Write out the lines below, starting with the line that contains "The height and" and going to the last line, both included, without the pictures.
## begin Listed entries
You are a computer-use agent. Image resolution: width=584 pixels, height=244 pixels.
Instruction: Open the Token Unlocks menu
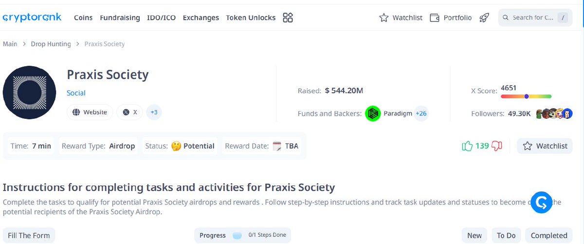click(251, 18)
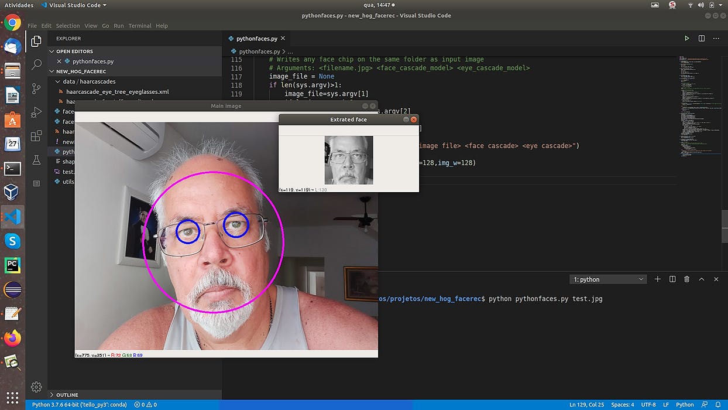Viewport: 728px width, 410px height.
Task: Run pythonfaces.py with the play button
Action: coord(686,38)
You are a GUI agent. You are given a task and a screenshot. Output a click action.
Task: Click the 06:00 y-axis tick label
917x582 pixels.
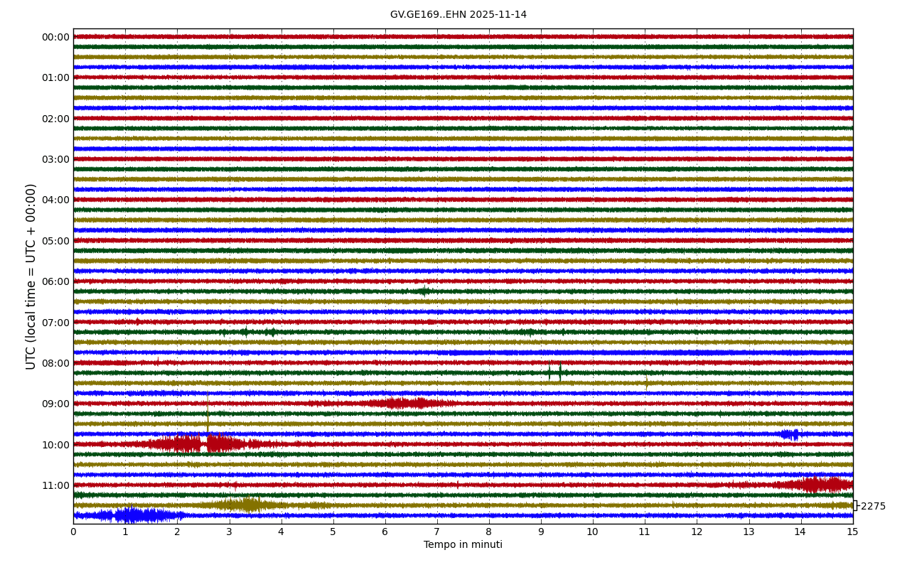[55, 281]
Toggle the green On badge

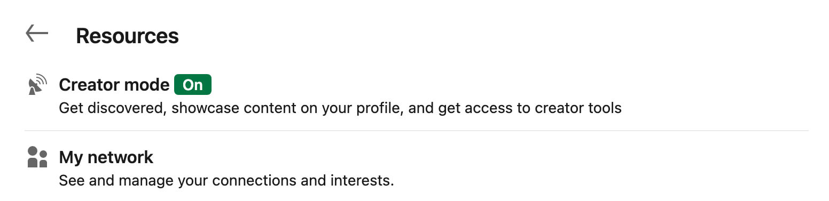click(193, 85)

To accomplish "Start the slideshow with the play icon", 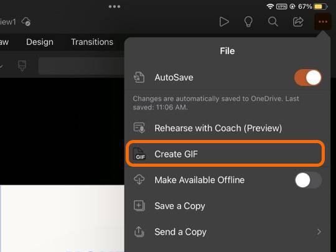I will click(x=224, y=22).
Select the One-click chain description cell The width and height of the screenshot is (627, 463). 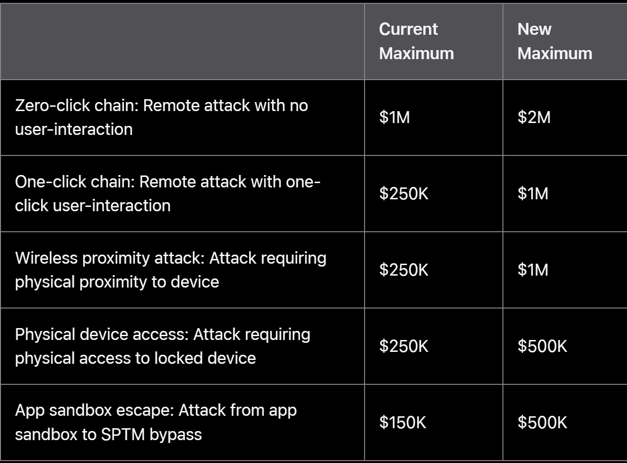tap(167, 194)
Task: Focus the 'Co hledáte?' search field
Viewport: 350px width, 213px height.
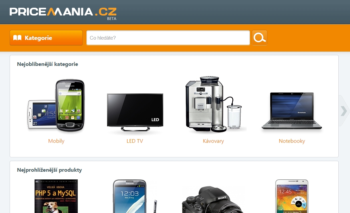Action: pyautogui.click(x=168, y=38)
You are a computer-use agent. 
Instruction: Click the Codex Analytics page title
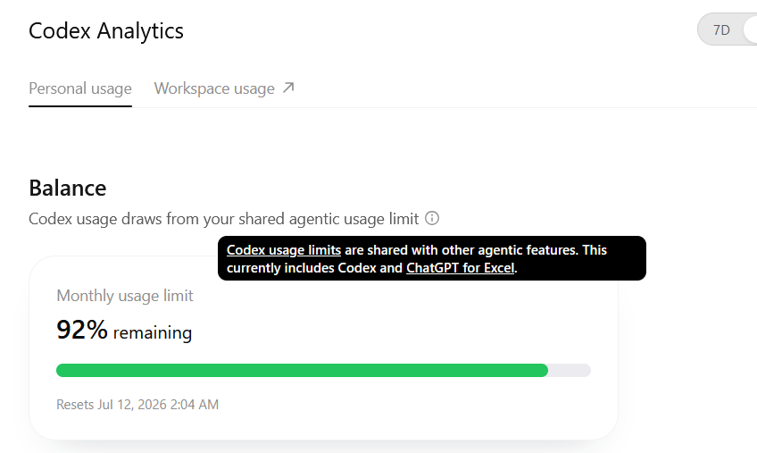pyautogui.click(x=106, y=31)
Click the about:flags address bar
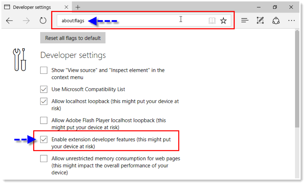This screenshot has height=185, width=306. 132,21
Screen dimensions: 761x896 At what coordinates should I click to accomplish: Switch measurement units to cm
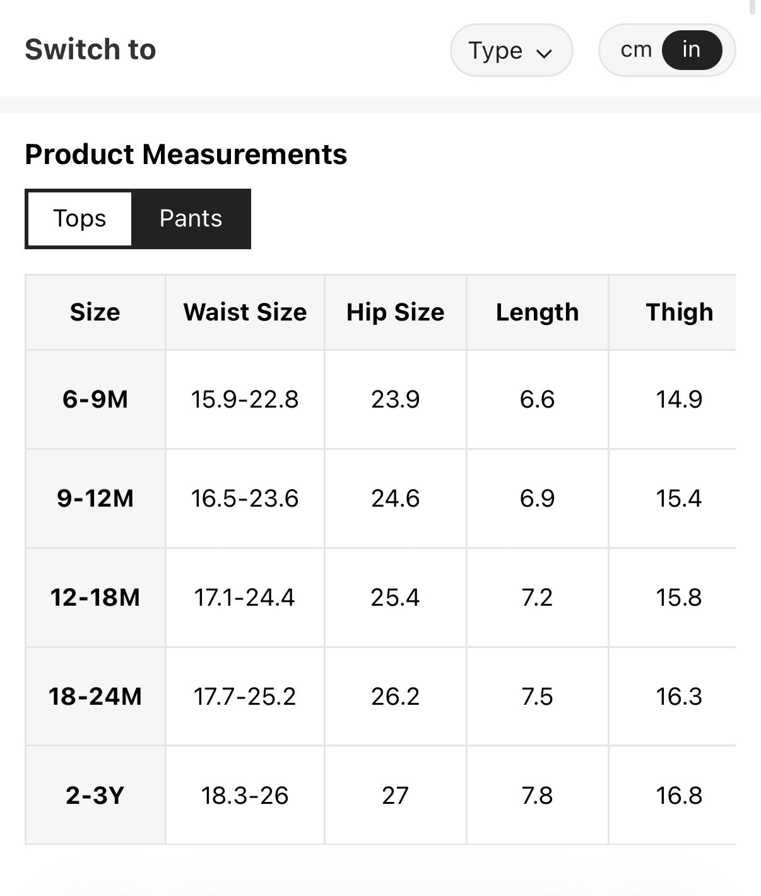637,49
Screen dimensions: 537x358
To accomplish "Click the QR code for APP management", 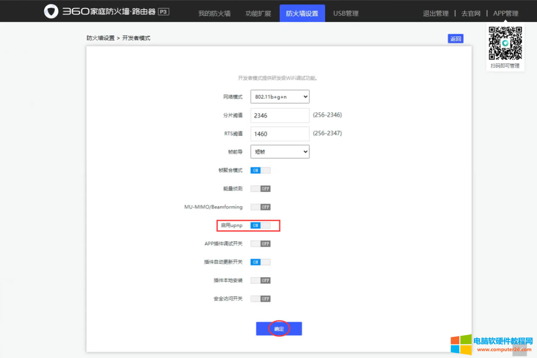I will [505, 43].
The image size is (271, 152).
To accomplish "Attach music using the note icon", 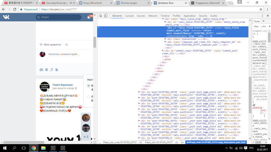I will coord(52,69).

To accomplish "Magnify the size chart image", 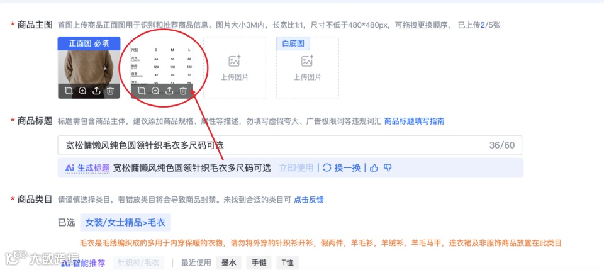I will coord(155,91).
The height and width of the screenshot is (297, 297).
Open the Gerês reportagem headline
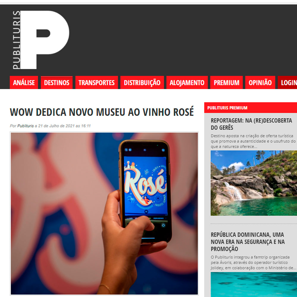pos(251,124)
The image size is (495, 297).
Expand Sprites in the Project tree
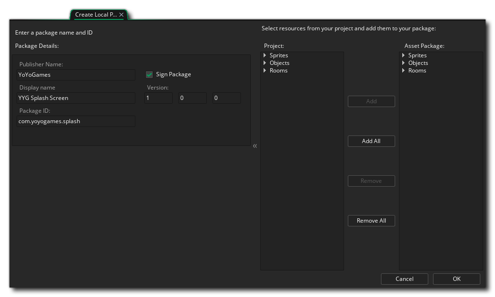265,55
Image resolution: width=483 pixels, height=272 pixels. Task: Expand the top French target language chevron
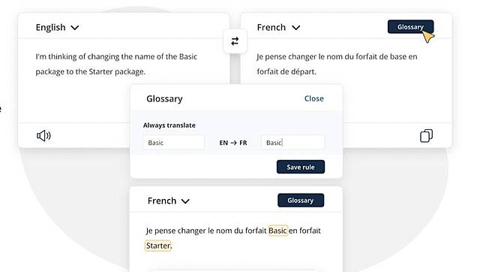(x=296, y=28)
## end Listed entries
**The answer**.
The height and width of the screenshot is (297, 297).
Open the Gerês reportagem headline
pos(251,124)
The image size is (495, 297).
Expand Sprites in the Project tree
265,55
Image resolution: width=483 pixels, height=272 pixels. Task: Expand the top French target language chevron
(x=296, y=28)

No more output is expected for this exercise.